Collected data
○ ○ ○ ○
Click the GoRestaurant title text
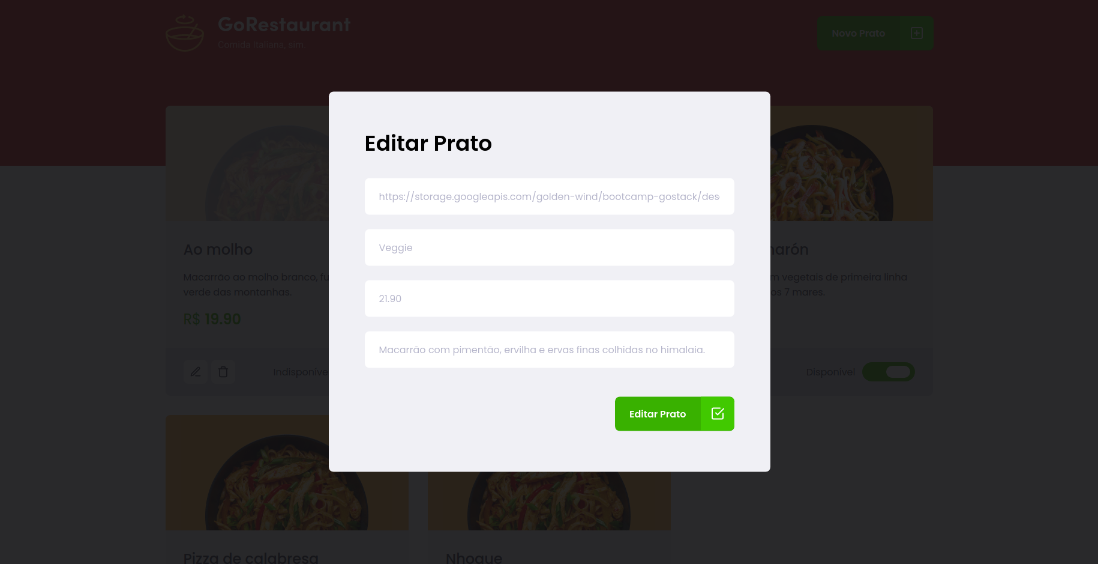This screenshot has width=1098, height=564. coord(284,25)
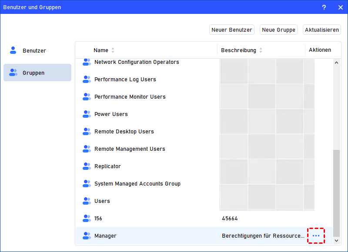Click the group icon next to Users
Screen dimensions: 348x252
pos(87,201)
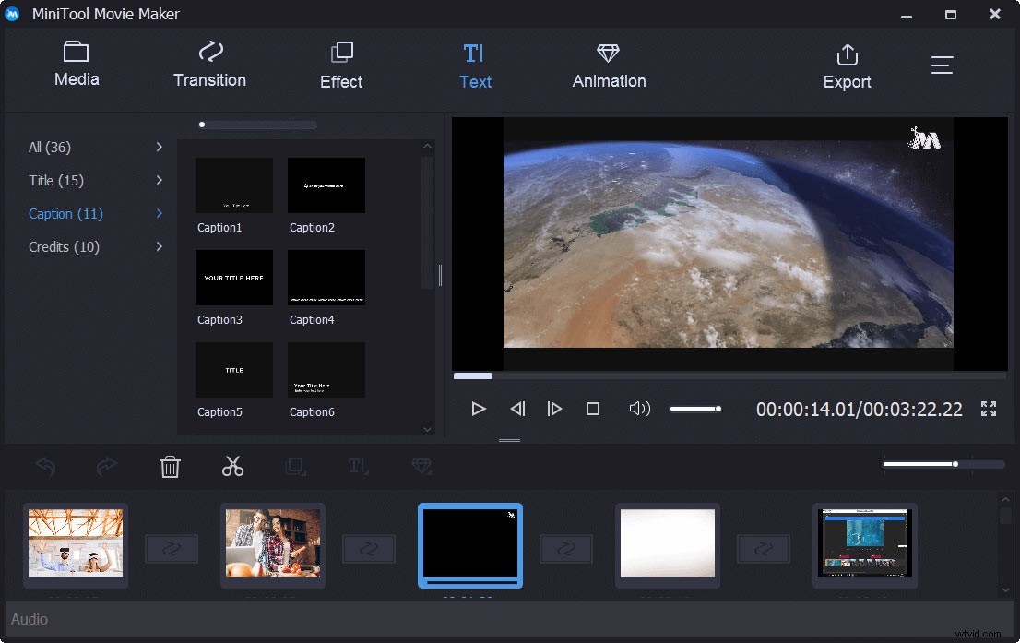Expand the Title category
The image size is (1020, 643).
pos(55,180)
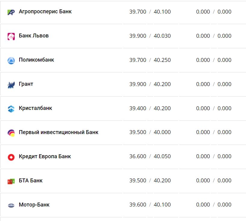Click the Агропросперис Банк logo icon
The width and height of the screenshot is (246, 221).
[x=11, y=12]
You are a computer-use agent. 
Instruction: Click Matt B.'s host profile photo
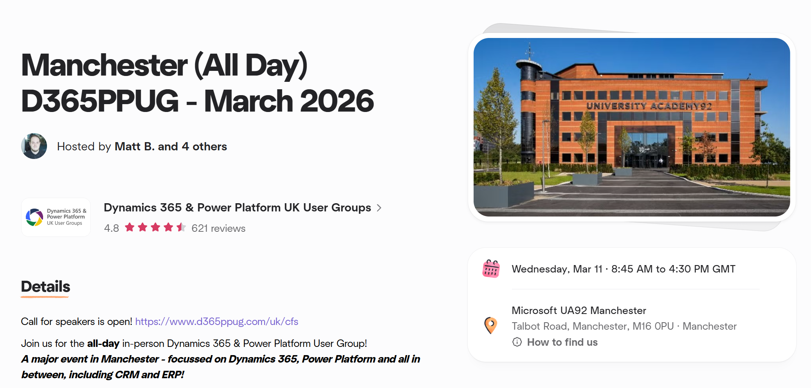tap(34, 146)
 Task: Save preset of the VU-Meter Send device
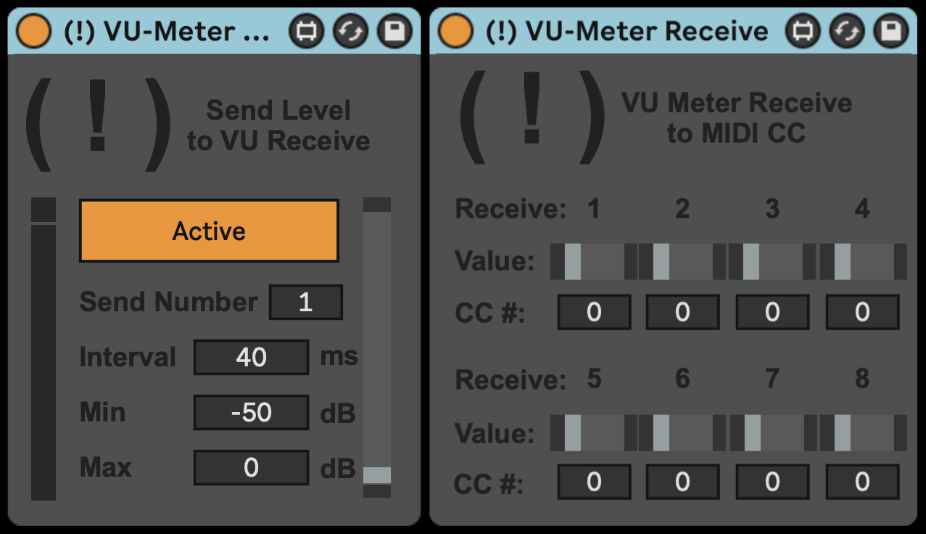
○ ○ ○ ○
Task to carry out
Your reply should be the entries copied exactly, with all images omitted.

Solution for this problem
Click the GoRestaurant title text
This screenshot has width=1098, height=564. coord(284,25)
Click the group icon next to Users
Screen dimensions: 348x252
pos(87,201)
Expand the Title category
The image size is (1020, 643).
pos(55,180)
Click the Агропросперис Банк logo icon
The width and height of the screenshot is (246, 221).
[x=11, y=12]
You are a computer-use agent. 
Instruction: Click Matt B.'s host profile photo
tap(34, 146)
 Task: Save preset of the VU-Meter Send device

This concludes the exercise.